In 2011, Rhodes joined the full-time faculty of the Department of Visual Communication Design at the School of the Art Institute of Chicago to create curricula of new media design. Over a nine year period, he created and developed a series of courses in designing and producing new electronic publications, apps for devices, data visualization, video for multi-channel and monumental screen installations, and cutting edge augmented and virtual reality experiences. Forging alliances with faculty in the departments of Performance, Film Video New Media, Contemporary Practices, and Art & Technology Studies, Rhodes received special funding from the Sony Digital Media Academy and SAIC's Dean of Faculty to collaboratively create and teach new courses in data visualization art with acclaimed coding artist Christopher Baker, and on the future of narrative book design for interactive screens with designer Stephen Farrell. In the summers of 2014 and 2016, Rhodes created and led Summer-session study trips to Romania with acclaimed video artist Irina Botea and performance artist Robin Deacon.

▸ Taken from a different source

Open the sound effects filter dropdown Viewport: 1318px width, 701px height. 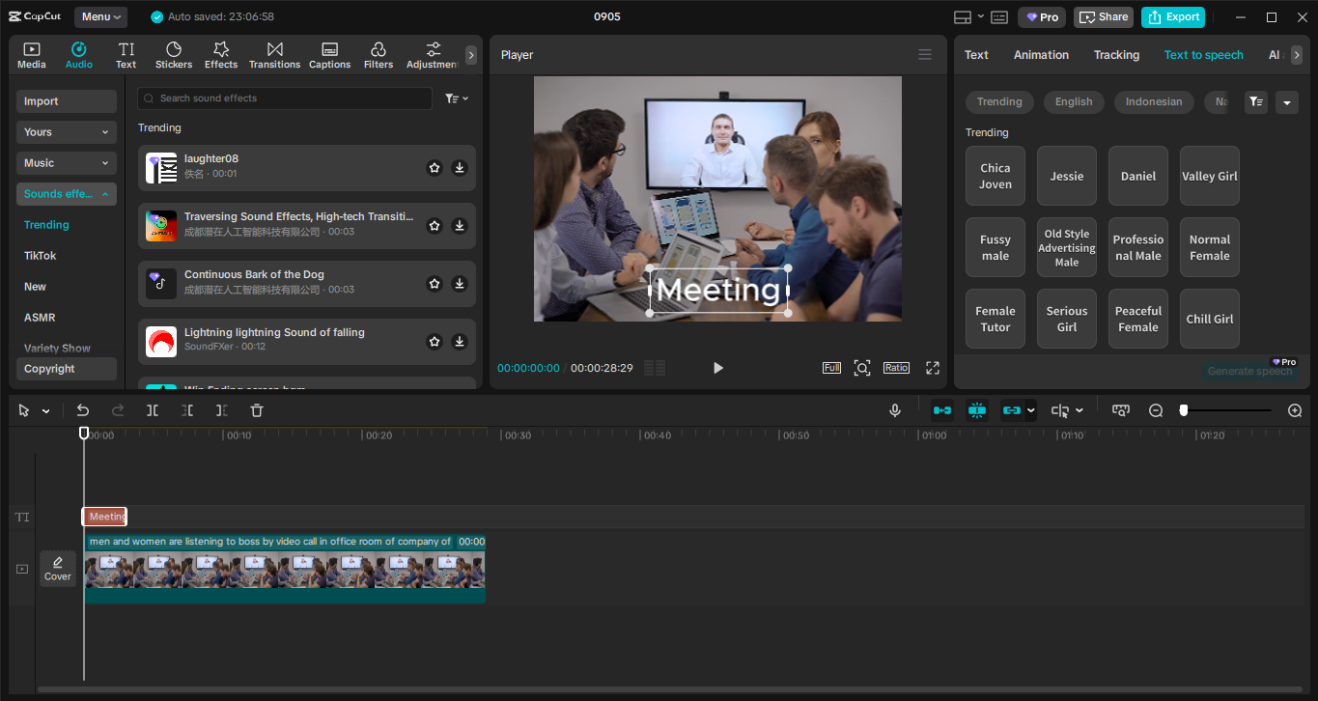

In 2016, Rhodes was awarded tenure by the School of the Art Institute of Chicago, and in 2019 took over the position of Chair in the Department of Visual Communication Design.

In his studio work, while in Chicago Rhodes reprised the card-based augmented reality technology developed at York University to give a series of performance lectures (2012-14) using live mediation and ‘card tricks’ that unfolded the lecture in augmented reality before the audience. These ‘AR on AR’ lectures critiqued the new medium in relationship to various traditions— protest, performance, fine art, early cinema, museum archives and artifacts— and were performed for academic audiences at major conferences of literature, science, art, cinema, performance, and museum studies. These talks were subsequently published as videos for exhibition and in print journals as screenplays that used custom smartphone apps to augment the text with video. In two collaborations with Professor Claudia Hart at SAIC, Nue Morte (2013) and Alices Walking (2014), Rhodes developed smartphone apps that activated art objects and custom costumes as to be augmented with video art connecting virtual content to live performances and exhibited objects. In 2014, he completed the augmented reality design for Broadway Augmented, an NEA funded virtual public art exhibition in Sacramento, which used natural feature detection to virtually install a series of commissioned media sculptures on public streets, viewable only through smartphone. Based on this work, in 2015 Rhodes founded the Chicago 00 Project in collaboration with John Russick at the Chicago History Museum. As of 2020, the project has produced and published five augmented and virtual reality experiences of Chicago history, connecting the Chicago History Museum's extensive media archive with the places in the city where the stories happened. The project has received major funding from the Princess Grace Foundation, the National Endowment for the Humanities, and the National Endowment for the Arts, and has received awards for excellence from the American Alliance of Museums and the Chicago Innovation Awards.

In 2020, Rhodes joined the faculty of Shanghai's Jiao Tong University and the Institute of Cultural and Creative Industry, where he is currently a tenured professor researching innovations in virtual reality, future museums, and the connections between old and new media technologies.